BEGIN TASK DATA

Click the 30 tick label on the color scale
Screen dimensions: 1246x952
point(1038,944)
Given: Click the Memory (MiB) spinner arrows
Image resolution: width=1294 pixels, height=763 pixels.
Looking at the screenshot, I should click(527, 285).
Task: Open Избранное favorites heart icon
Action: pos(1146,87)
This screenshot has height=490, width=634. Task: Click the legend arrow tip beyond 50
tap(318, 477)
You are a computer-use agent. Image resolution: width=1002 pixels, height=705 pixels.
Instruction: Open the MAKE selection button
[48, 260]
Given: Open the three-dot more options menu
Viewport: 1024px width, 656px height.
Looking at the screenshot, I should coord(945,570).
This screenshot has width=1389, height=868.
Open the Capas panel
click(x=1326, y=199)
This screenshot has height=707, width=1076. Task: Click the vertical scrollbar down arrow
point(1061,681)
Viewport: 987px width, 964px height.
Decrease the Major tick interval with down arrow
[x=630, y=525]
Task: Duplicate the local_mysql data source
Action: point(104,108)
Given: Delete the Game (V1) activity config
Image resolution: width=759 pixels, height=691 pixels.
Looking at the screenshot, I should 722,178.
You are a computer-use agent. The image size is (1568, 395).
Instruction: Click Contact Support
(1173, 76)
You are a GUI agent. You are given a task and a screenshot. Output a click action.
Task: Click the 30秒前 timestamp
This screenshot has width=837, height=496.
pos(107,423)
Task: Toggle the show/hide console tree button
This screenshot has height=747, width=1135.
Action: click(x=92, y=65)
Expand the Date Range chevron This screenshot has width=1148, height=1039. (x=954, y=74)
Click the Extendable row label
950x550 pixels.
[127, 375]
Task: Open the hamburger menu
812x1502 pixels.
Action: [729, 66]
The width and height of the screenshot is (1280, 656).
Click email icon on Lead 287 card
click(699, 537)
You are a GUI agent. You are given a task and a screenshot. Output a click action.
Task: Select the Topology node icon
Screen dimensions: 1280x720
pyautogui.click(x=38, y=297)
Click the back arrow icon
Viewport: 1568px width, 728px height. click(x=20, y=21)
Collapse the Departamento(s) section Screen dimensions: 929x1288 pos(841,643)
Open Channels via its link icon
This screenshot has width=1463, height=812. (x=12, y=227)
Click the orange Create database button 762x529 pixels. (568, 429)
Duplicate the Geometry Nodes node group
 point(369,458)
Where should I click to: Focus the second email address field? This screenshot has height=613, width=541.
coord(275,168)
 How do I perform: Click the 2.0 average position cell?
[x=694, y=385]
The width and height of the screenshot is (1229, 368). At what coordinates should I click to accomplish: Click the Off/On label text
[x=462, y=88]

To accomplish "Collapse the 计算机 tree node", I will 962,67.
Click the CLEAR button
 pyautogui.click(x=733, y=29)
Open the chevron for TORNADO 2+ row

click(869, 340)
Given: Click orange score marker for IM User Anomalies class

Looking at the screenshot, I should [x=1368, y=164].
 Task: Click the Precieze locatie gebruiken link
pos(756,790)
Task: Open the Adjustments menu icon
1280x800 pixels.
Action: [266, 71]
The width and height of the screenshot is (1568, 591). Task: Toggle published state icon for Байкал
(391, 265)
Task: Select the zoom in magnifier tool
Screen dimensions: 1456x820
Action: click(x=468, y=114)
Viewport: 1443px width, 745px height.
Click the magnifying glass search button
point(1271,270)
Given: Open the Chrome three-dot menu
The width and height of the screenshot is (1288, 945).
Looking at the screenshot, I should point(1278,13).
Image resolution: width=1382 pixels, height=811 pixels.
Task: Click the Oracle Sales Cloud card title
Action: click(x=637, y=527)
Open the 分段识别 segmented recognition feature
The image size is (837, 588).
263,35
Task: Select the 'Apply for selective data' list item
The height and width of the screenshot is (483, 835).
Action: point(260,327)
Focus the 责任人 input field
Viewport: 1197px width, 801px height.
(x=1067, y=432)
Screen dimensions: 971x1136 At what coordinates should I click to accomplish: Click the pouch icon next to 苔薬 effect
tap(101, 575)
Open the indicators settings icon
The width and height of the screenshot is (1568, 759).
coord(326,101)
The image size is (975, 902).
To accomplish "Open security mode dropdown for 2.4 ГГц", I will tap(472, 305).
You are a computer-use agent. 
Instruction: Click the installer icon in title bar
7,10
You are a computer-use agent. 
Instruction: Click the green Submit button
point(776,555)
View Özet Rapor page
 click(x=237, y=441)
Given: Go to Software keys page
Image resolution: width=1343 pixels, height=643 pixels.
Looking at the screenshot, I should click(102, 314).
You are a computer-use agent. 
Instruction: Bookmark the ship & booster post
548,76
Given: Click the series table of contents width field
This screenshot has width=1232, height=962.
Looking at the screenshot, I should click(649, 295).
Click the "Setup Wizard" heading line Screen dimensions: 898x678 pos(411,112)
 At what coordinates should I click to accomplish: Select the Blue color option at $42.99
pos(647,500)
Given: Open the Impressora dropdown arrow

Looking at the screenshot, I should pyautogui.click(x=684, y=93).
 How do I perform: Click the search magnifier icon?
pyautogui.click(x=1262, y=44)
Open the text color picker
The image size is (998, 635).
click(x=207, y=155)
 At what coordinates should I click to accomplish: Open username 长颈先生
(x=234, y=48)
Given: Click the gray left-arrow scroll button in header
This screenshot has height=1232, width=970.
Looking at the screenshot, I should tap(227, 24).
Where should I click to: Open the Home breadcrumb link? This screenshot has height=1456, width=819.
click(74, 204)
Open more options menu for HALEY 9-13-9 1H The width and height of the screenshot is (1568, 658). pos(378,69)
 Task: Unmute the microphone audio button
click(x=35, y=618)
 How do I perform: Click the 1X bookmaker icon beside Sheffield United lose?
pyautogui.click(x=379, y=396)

END TASK DATA

**YOUR ASSIGNMENT:** Would you show every line in the data above that contains the string "options"?

**PROBLEM SOLUTION:**
Given: Open the three-dot more options menu
Open more options menu for HALEY 9-13-9 1H The width and height of the screenshot is (1568, 658). pos(378,69)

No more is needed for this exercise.